ICN Profit Drops 32% as Sales Fall
ICN Pharmaceuticals Inc. said second-quarter earnings fell 32% as royalties decreased for its biggest product, the hepatitis C drug ribavirin.
Net income fell to $21 million, or 26 cents a share, from $31 million, or 38 cents, a year earlier. The Costa Mesa drug maker was expected to earn 24 cents a share, according to a survey by First Call/Thomson Financial.
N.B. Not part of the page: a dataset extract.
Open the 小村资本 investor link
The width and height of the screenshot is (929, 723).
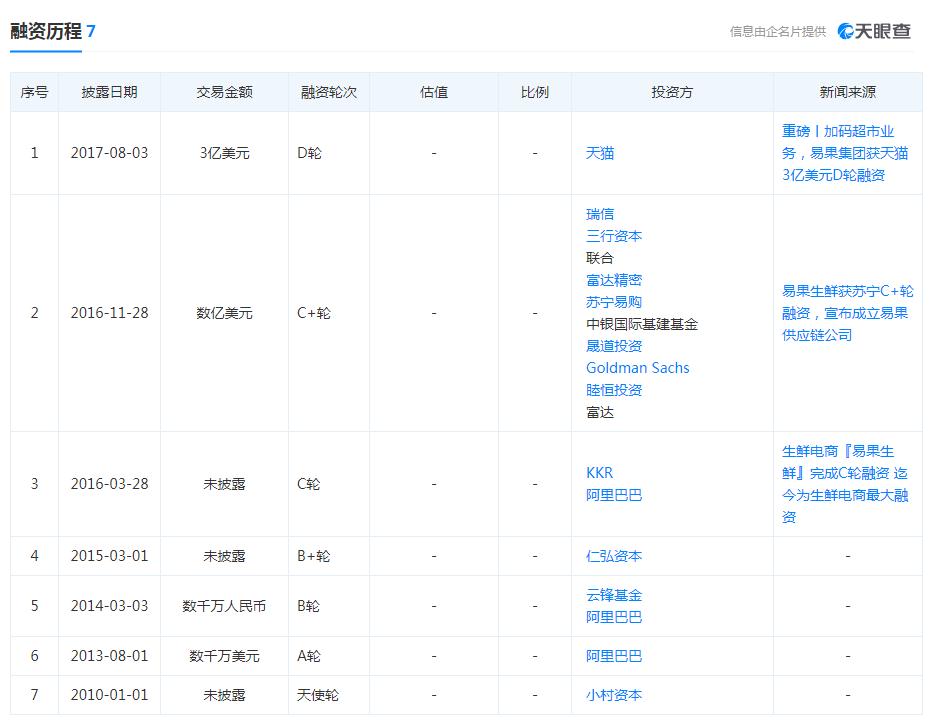pos(613,696)
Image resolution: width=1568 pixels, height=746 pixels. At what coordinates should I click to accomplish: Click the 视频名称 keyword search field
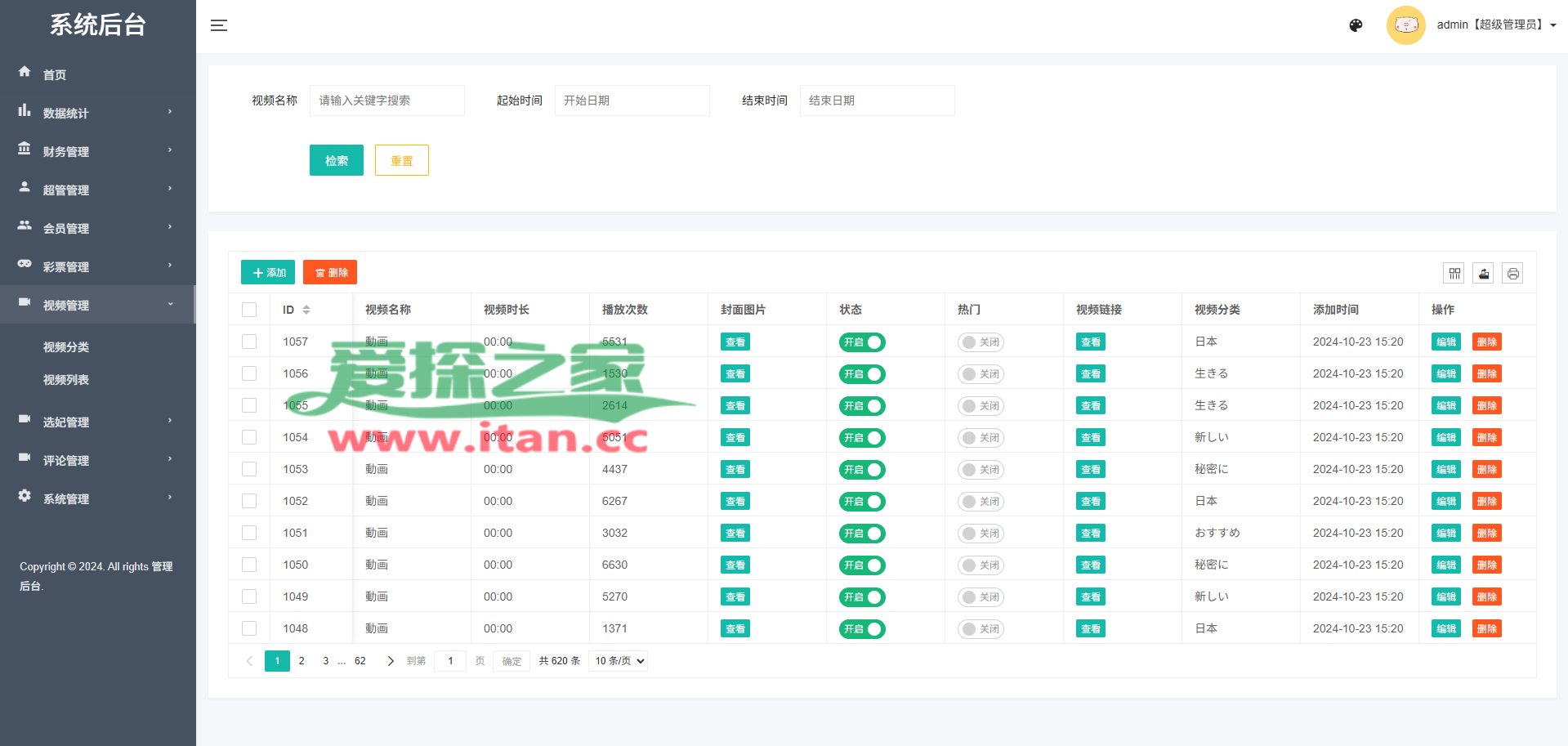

Revenue increased 7% to $206 million.
ICN shares rose 89 cents to $32 on the New York Stock Exchange.
Ribavirin royalties fell 27% to $31 million, as doctors held off prescribing the drug, which is sold only in combination with Schering-Plough Corp.’s injectable interferon drug, Intron A, to treat the liver disease. Doctors have been waiting for U.S. regulators to approve a combination with an improved version of its Intron A, known as Peg-Intron, and ribavirin.
ICN Chairman Milan Panic lowered his estimate of ribavirin royalties for the year to between $160 million and $180 million from the $180-million-to-$190-million range in January.
Even the lowered forecast “is an aggressive target [and] implies a significant ramp-up in the second half,” said First Union Securities analyst Michael Tong.
Last week, Schering-Plough won approval from the U.S. Food and Drug Administration to market ribavirin and Intron A separately.
Ribavirin capsules, sold as Rebetol, are expected to be available in the next few months.
ICN could realize royalty revenue of about $300 million from ribavirin next year, said Arnhold & S. Bleichroeder analyst Richard Stover.
Higher revenue from ICN’s specialty-pharmaceutical business along with a growing market for hepatitis C drugs, “gives confidence to the outlook for improving earnings beginning in the fourth quarter,” Stover said.